§ **Extracted information**:
--------------------------------------------------

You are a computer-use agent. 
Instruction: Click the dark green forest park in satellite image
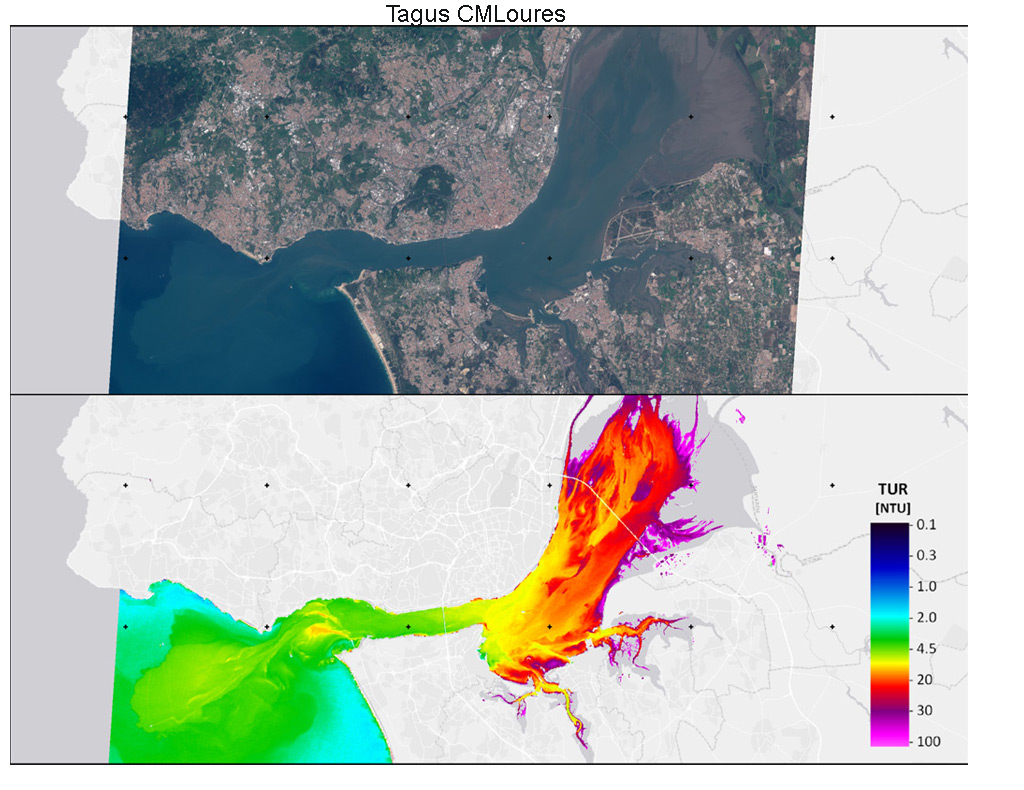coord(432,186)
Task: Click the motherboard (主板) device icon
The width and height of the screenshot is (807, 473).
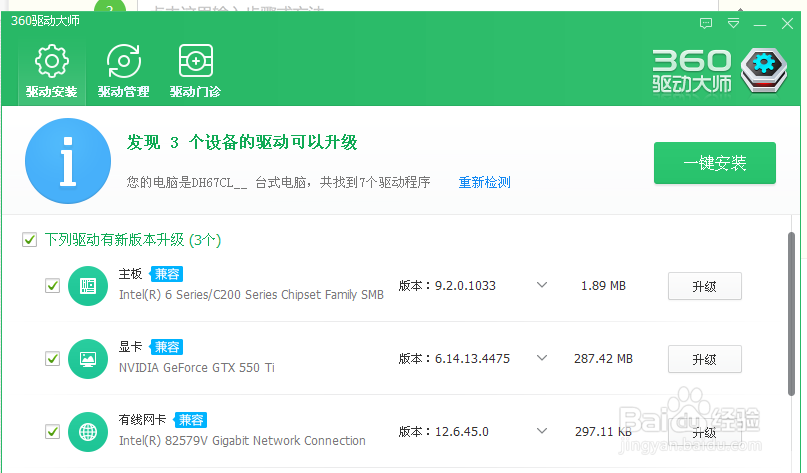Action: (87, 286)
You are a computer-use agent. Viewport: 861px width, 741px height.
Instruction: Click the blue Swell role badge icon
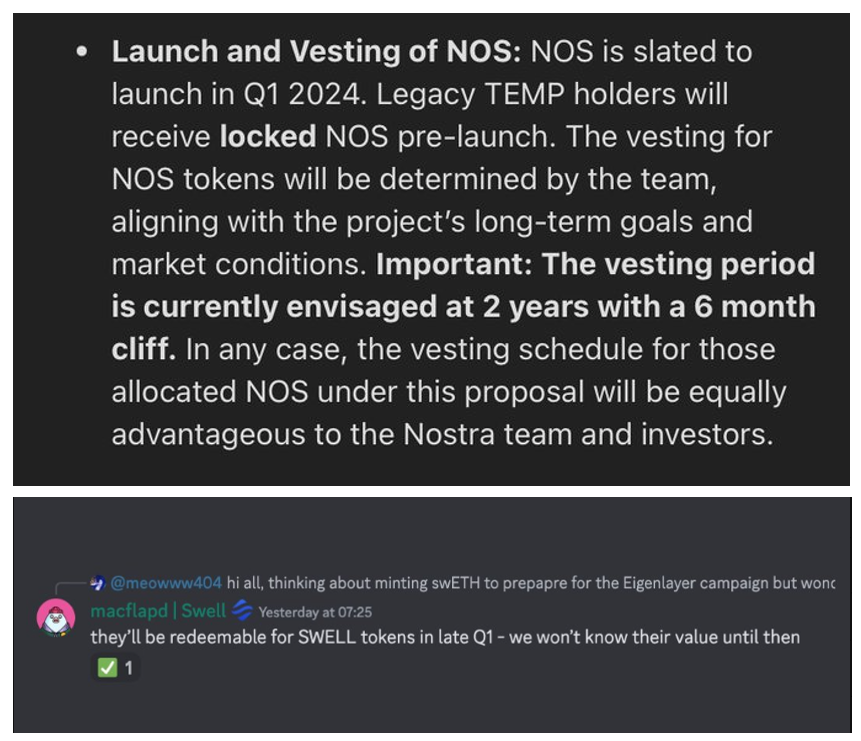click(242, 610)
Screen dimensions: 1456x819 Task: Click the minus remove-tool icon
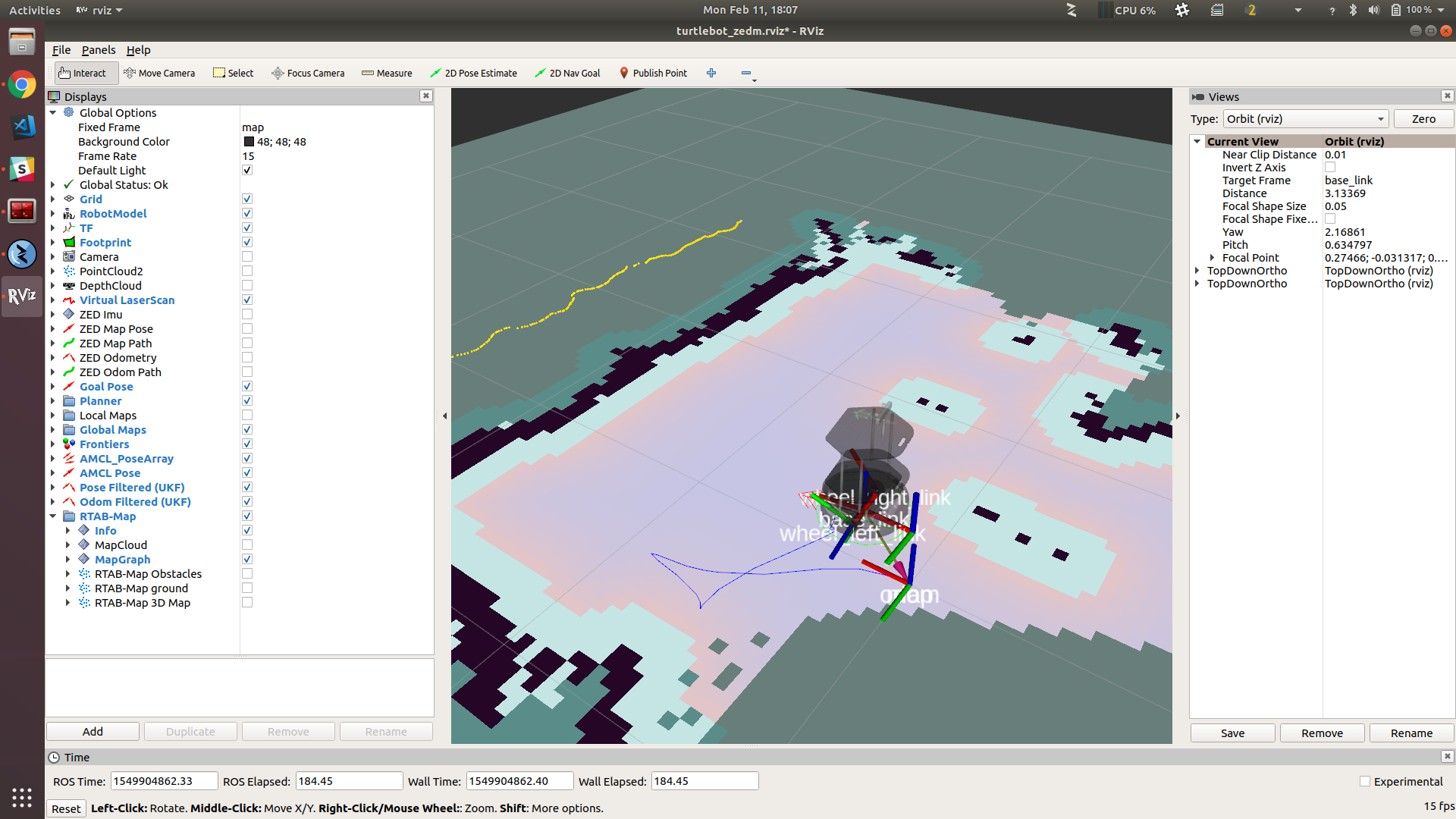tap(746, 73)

--------------------------------------------------

§ **Task to carry out**:
Please copy out the items above with every "Instruction" swapped for "Prompt" and all other text left as it is. Leave the pictures out.

§ **Exercise response**:
You are a computer-use agent. 
Prompt: Click the dark green forest park in satellite image
coord(432,186)
Task: Click the motherboard (主板) device icon
The width and height of the screenshot is (807, 473).
Action: (87, 286)
You are a computer-use agent. Viewport: 861px width, 741px height.
Prompt: Click the blue Swell role badge icon
click(242, 610)
Screen dimensions: 1456x819 Task: Click the minus remove-tool icon
tap(746, 73)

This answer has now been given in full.